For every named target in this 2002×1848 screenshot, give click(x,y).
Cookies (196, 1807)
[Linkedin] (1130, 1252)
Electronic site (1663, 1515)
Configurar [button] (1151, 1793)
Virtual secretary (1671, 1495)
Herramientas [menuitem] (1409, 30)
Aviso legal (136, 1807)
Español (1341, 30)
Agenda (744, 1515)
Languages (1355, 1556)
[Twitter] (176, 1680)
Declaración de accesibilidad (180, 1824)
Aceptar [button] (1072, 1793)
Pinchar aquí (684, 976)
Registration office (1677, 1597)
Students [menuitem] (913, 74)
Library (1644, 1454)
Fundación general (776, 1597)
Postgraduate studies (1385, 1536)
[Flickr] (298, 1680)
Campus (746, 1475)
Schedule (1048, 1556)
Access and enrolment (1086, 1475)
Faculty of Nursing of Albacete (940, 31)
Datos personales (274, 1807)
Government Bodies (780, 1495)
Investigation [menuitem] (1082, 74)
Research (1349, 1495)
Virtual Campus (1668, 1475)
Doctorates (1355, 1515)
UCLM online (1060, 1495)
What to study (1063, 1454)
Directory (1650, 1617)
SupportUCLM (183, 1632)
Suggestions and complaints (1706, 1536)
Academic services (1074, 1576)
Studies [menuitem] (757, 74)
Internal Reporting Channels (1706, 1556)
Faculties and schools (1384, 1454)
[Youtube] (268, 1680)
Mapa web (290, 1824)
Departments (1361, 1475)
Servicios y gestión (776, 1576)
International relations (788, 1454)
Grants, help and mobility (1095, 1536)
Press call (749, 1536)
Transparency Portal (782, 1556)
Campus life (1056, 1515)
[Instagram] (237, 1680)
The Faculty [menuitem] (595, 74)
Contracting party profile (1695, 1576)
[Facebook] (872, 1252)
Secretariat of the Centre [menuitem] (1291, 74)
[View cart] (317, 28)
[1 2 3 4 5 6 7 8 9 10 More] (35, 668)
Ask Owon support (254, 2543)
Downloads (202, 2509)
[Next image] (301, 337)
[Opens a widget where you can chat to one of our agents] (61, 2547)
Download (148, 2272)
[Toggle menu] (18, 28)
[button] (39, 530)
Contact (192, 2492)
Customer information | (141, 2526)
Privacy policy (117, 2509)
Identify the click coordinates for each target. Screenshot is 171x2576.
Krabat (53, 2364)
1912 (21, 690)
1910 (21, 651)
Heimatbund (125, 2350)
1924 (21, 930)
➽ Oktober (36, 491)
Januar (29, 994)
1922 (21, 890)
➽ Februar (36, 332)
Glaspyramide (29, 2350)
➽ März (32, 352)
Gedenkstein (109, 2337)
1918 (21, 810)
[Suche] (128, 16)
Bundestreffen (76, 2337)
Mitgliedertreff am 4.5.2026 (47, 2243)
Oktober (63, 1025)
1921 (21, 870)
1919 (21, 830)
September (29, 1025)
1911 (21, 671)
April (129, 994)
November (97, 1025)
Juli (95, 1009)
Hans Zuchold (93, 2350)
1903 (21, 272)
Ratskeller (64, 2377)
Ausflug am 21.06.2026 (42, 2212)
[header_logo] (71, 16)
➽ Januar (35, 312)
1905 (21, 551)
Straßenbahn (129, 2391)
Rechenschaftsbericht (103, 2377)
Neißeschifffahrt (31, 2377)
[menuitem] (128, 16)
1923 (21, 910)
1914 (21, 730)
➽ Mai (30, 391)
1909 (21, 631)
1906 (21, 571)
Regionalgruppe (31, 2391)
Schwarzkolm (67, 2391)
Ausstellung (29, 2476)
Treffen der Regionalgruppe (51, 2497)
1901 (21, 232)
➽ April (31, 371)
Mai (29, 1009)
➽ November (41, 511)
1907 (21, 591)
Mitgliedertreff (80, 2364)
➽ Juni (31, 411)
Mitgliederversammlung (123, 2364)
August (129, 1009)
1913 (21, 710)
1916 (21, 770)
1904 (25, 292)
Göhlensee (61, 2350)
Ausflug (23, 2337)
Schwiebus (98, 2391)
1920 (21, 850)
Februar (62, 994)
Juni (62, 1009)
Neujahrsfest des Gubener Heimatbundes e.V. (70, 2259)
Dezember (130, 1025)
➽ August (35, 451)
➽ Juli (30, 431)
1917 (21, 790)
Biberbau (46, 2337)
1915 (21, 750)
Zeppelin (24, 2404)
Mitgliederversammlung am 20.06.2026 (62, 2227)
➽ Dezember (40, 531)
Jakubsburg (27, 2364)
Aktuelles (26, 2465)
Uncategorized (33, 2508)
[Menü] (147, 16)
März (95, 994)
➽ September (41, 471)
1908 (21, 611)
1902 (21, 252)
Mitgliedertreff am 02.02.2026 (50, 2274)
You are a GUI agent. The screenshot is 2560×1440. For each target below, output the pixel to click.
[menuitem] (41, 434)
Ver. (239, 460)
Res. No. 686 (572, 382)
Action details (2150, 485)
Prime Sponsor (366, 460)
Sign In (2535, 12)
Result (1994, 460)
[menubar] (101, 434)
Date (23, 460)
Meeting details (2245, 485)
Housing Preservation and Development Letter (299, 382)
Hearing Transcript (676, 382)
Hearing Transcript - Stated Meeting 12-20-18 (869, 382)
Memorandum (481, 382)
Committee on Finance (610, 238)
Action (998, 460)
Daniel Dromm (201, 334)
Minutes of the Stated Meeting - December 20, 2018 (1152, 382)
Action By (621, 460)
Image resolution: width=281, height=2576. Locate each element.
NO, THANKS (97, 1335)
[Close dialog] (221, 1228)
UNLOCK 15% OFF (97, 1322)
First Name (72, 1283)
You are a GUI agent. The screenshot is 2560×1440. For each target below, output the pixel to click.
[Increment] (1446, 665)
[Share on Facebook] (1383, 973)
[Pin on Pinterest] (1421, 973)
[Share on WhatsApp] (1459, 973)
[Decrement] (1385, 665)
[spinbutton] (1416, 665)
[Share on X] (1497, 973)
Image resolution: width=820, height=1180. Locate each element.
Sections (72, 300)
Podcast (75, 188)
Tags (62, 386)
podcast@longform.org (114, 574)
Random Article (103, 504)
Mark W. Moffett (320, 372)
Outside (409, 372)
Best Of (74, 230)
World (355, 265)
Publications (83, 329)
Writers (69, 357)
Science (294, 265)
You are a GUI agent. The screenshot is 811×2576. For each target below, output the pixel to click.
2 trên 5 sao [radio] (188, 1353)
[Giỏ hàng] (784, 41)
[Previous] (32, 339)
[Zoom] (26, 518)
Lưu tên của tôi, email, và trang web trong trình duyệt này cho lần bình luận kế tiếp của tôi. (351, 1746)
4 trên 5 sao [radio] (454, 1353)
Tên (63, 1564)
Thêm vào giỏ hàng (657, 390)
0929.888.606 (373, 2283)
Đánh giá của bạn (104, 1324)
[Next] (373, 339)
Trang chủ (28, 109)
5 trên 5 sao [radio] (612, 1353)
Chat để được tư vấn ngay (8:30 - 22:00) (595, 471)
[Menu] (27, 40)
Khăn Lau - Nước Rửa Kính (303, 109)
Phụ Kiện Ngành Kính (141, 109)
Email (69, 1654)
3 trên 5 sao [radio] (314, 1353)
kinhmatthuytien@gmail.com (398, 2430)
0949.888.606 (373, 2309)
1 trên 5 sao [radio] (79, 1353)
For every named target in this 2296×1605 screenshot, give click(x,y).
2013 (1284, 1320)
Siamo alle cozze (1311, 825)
+++
_The problem_
Out of the data above, give again only the lines starting at the one holding "Hearing Transcript (676, 382)" and ending at the one holding "podcast@longform.org (114, 574)", unchanged.

_Exercise result_
Hearing Transcript (676, 382)
Hearing Transcript - Stated Meeting 12-20-18 (869, 382)
Memorandum (481, 382)
Committee on Finance (610, 238)
Action (998, 460)
Daniel Dromm (201, 334)
Minutes of the Stated Meeting - December 20, 2018 (1152, 382)
Action By (621, 460)
Image resolution: width=281, height=2576. Locate each element.
NO, THANKS (97, 1335)
[Close dialog] (221, 1228)
UNLOCK 15% OFF (97, 1322)
First Name (72, 1283)
You are a GUI agent. The screenshot is 2560×1440. For each target below, output the pixel to click.
[Increment] (1446, 665)
[Share on Facebook] (1383, 973)
[Pin on Pinterest] (1421, 973)
[Share on WhatsApp] (1459, 973)
[Decrement] (1385, 665)
[spinbutton] (1416, 665)
[Share on X] (1497, 973)
Image resolution: width=820, height=1180. Locate each element.
Sections (72, 300)
Podcast (75, 188)
Tags (62, 386)
podcast@longform.org (114, 574)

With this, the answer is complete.